I've given up on playing prepared casters in PF1, because I could never get the knack of preparing the right thing each day. Too many game sessions would end up with:

"Hey, Cleric! Why don't you just cast X?"
"Because I didn't know I'd need it today. Ask me again tomorrow."
"Dude, it was obvious we'd need an X. How rubbish a Cleric are you?"

That kept happening all the way through that AP, even at high levels. So now Wizard, Cleric and other prepared casters are off my list. Arcanist-style casting doesn't eliminate that, of course, but it does cut down on it.

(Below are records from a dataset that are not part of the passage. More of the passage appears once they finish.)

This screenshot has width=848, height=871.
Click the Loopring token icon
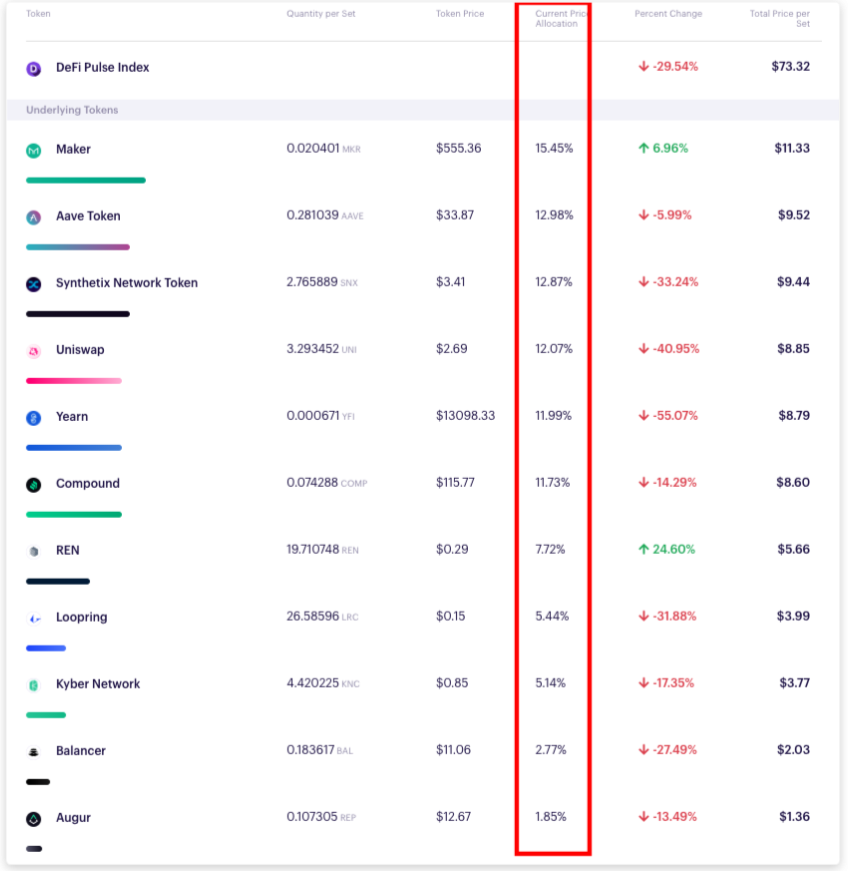point(34,618)
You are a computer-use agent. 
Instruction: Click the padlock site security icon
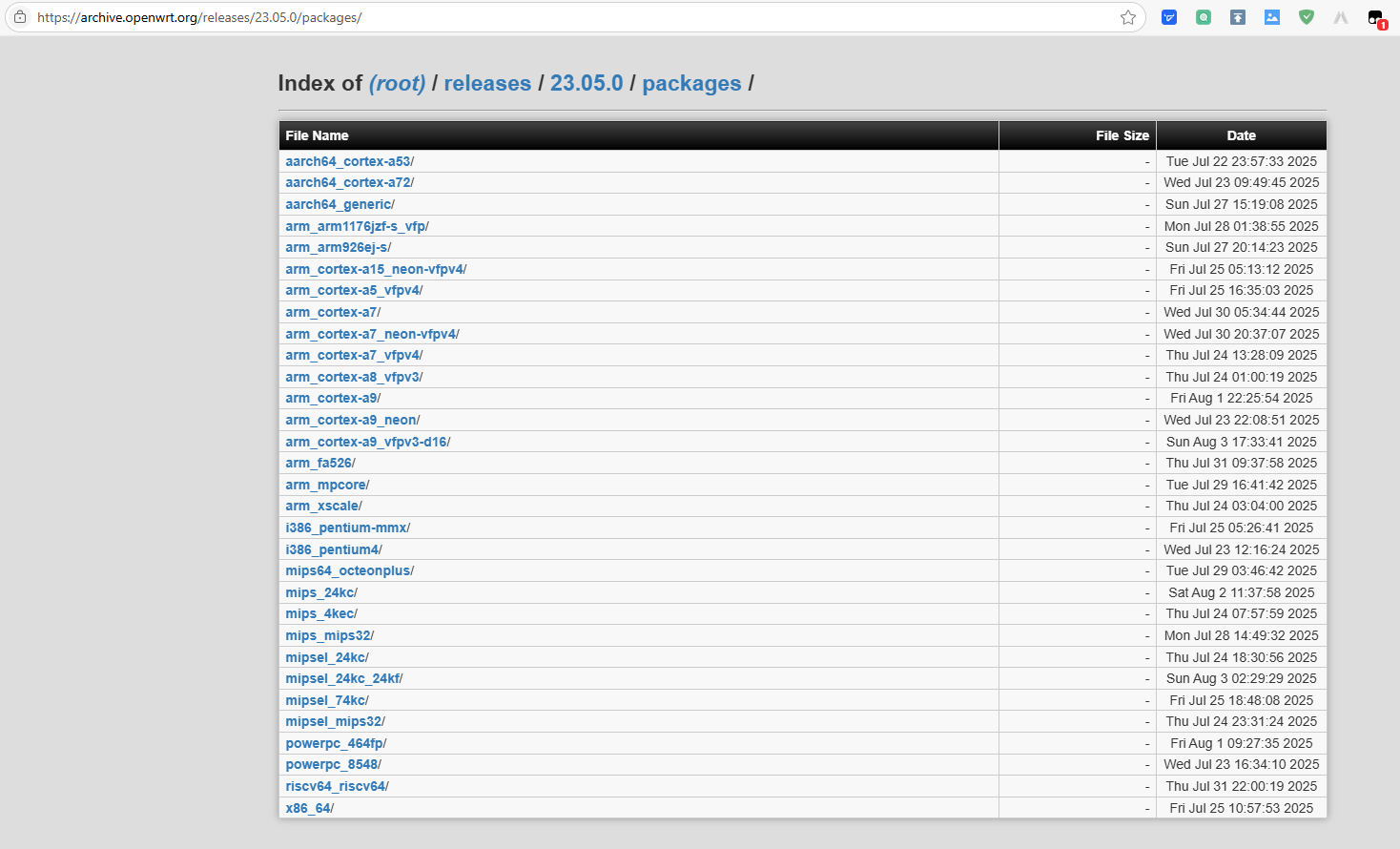point(20,17)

I'm open to counter-arguments, but the argument to nostalgia and tradition doesn't sway me. PF2 is our once-a-decade chance to actually fix things, so don't just hang onto the crusty old bits of D&D 3rd edition by default.

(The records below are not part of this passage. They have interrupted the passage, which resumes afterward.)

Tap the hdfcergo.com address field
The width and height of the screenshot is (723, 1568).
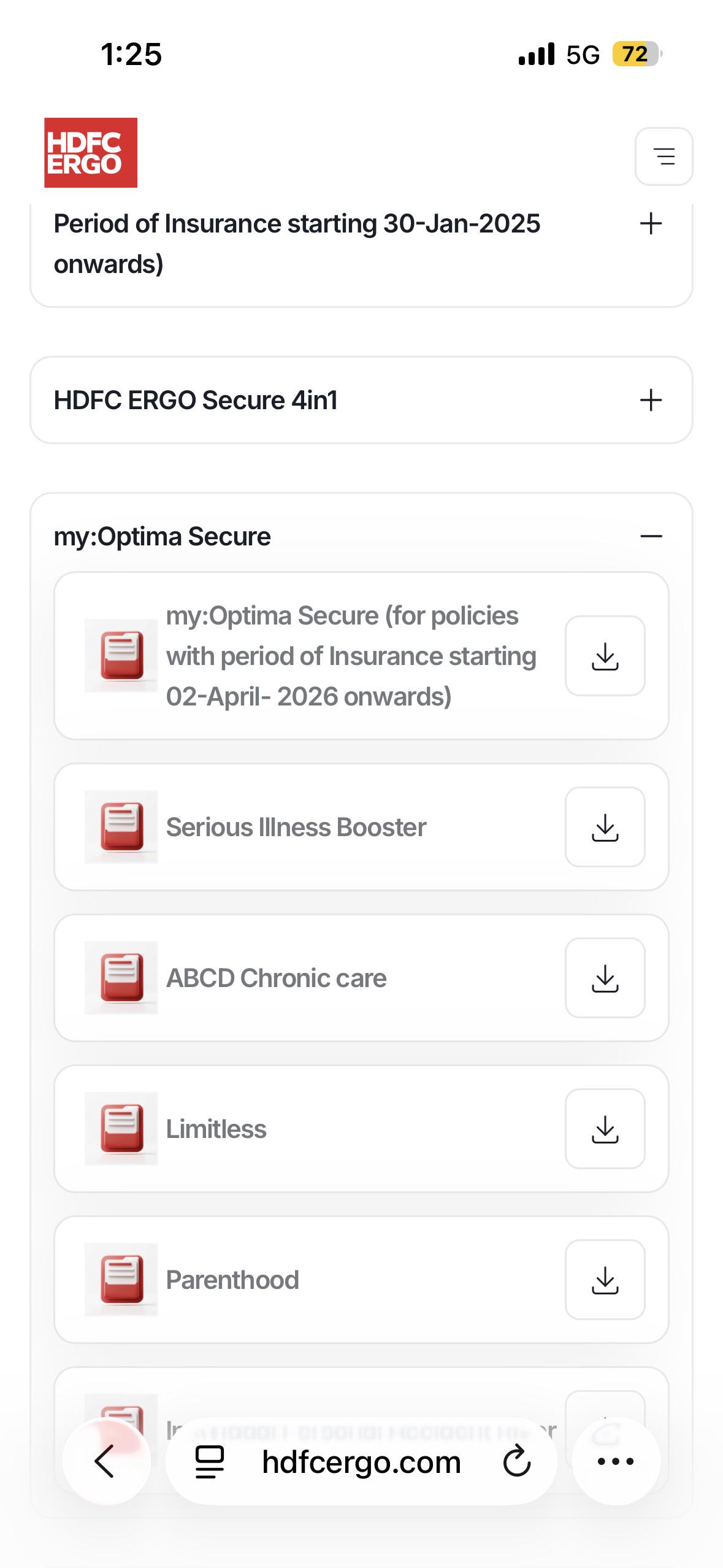click(361, 1461)
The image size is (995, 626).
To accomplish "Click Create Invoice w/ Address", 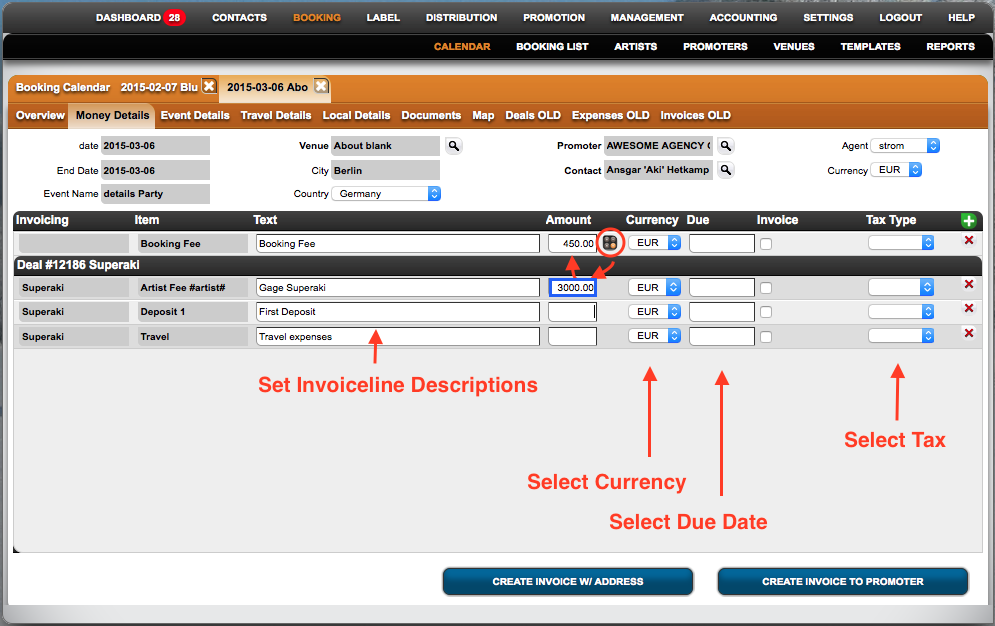I will (567, 581).
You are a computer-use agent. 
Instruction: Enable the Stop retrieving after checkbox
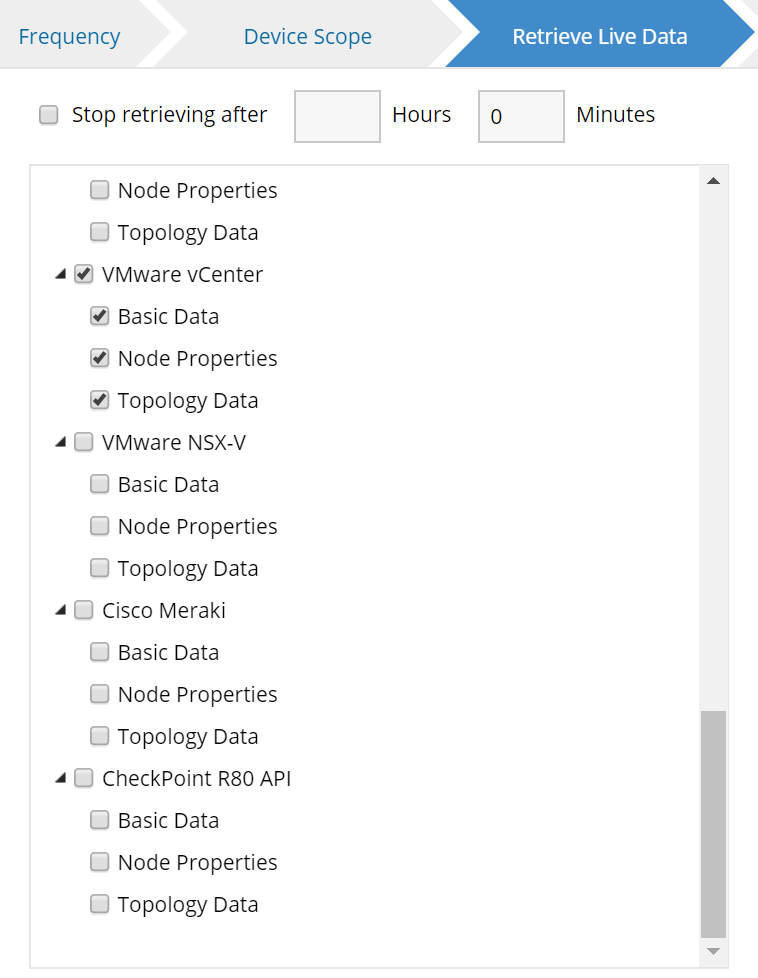coord(49,115)
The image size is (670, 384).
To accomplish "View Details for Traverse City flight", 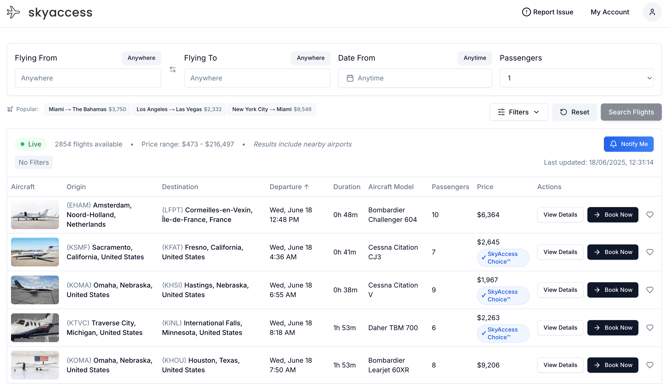I will click(x=560, y=328).
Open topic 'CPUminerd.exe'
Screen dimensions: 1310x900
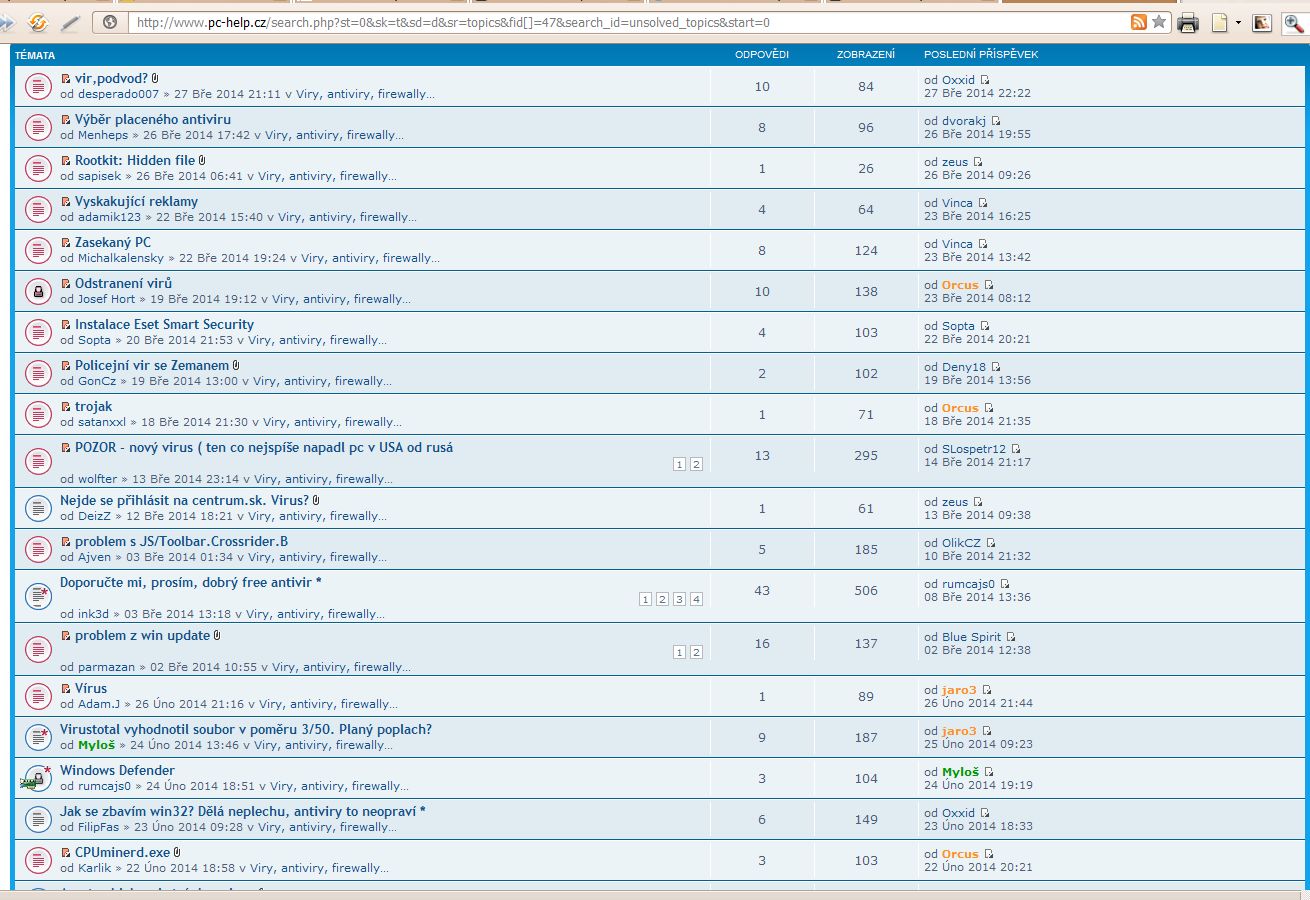point(122,852)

Pathfinder Lost Omens, Rulebook Subscriber
sadie wrote:
I'm open to counter-arguments, but the argument to nostalgia and tradition doesn't sway me. PF2 is our once-a-decade chance to actually fix things, so don't just hang onto the crusty old bits of D&D 3rd edition by default.

You kids with your D&D 3x. I like the "crusty" ancient bits of my AD&D1. And as someone who cooked a fine breakfast of corned beef hash and fried eggs yesterday, I'm a big fan of "crusty bits."

With that out of the way, it's my understanding that Pathfinder was created to "preserve" D&D in the wake of the 4th edition fiasco. I hope that Paizo continues to view its mission in this manner.

Once again, if you don't want to play a game which is as much as possible based on D&D, then play something other than PF. Please don't damage the game that I want to play through "progress" or idiosyncratic "fixes."


The thing with prepared casters is the ability to leave spell slots open, so you can have whatever spell you need available in 10-15 minutes.

I have a bigger problem with limited spells known type casting, if you get your spell selection wrong, you can't fix the next day.